* _WORK INSTRUCTION_
The response should consist only of the lines from the one with "Where should I" to the end of the data below, copied exactly and without pictures.

(Beginning of THE INPUT)

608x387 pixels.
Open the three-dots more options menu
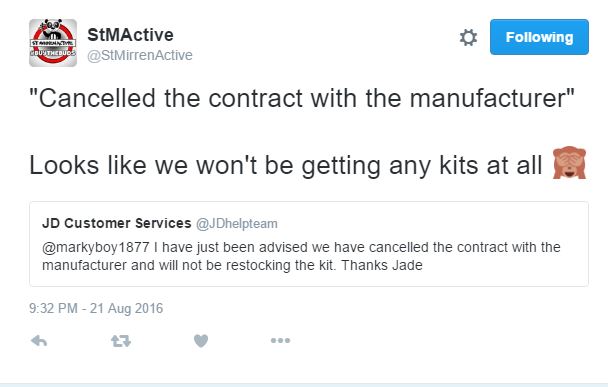(x=280, y=340)
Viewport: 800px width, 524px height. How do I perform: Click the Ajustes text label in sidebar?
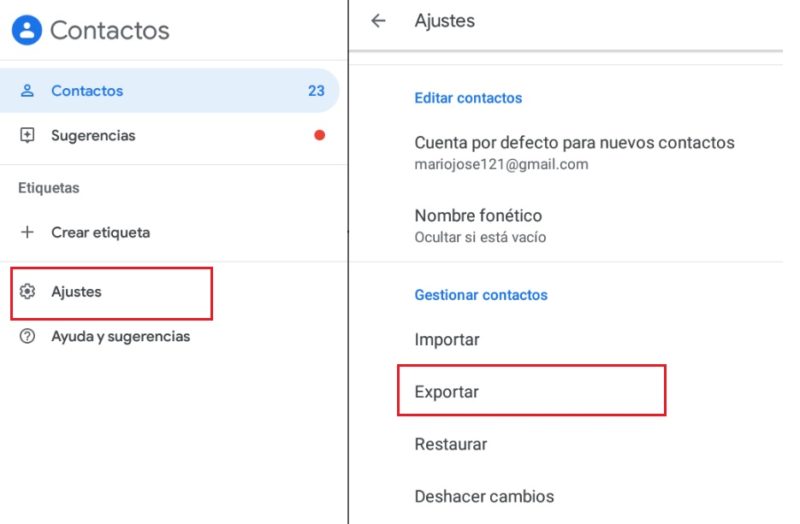[x=76, y=292]
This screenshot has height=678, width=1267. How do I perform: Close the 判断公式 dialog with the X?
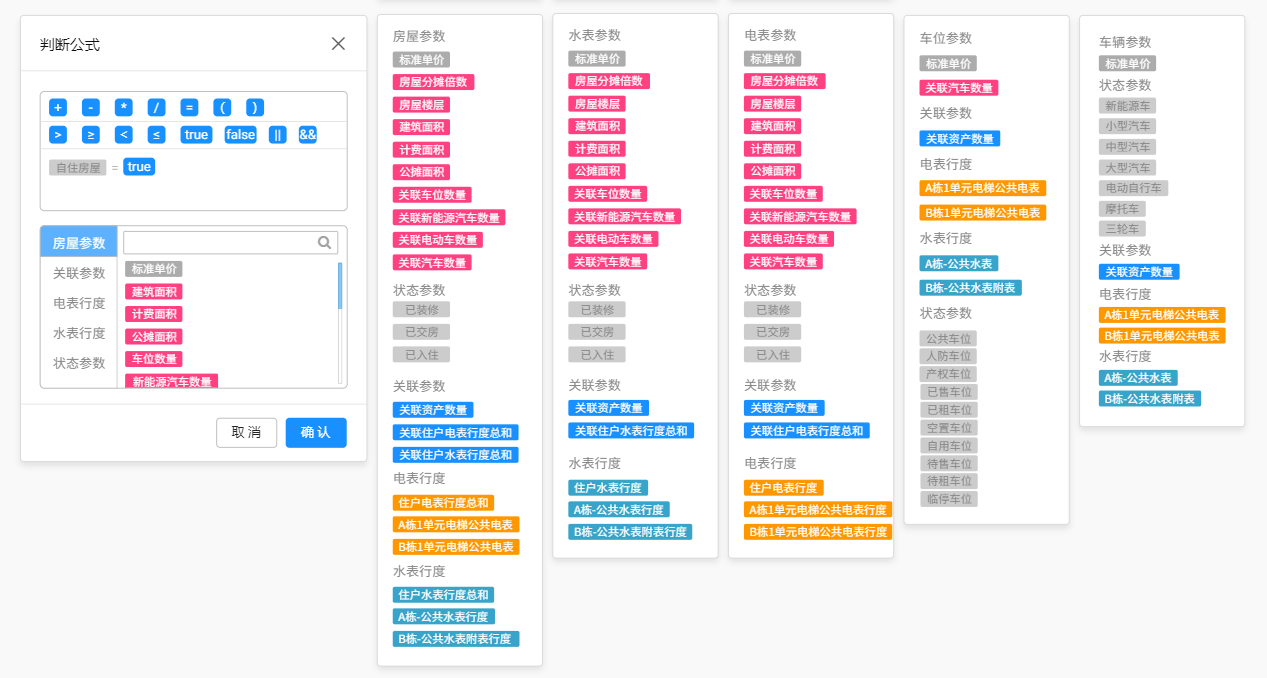(x=338, y=44)
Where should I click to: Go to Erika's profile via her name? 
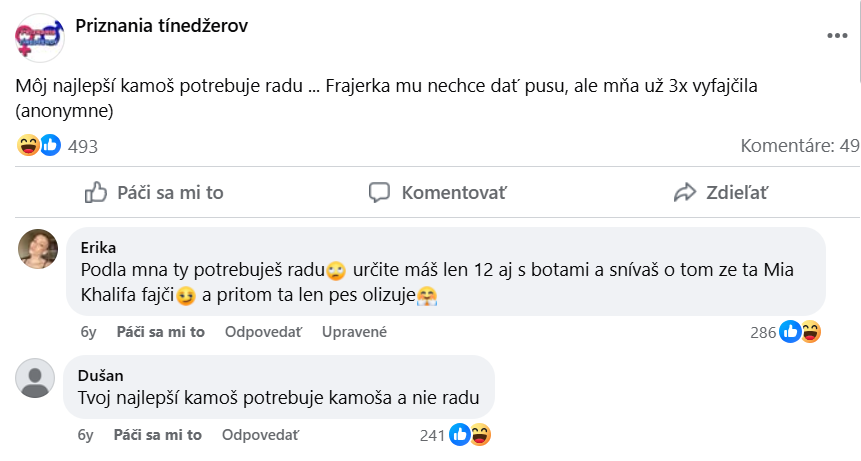[98, 247]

(End of THE INPUT)

* _ANSWER TO THE PROBLEM_
Where should I click to: Go to Erika's profile via her name? 
[98, 247]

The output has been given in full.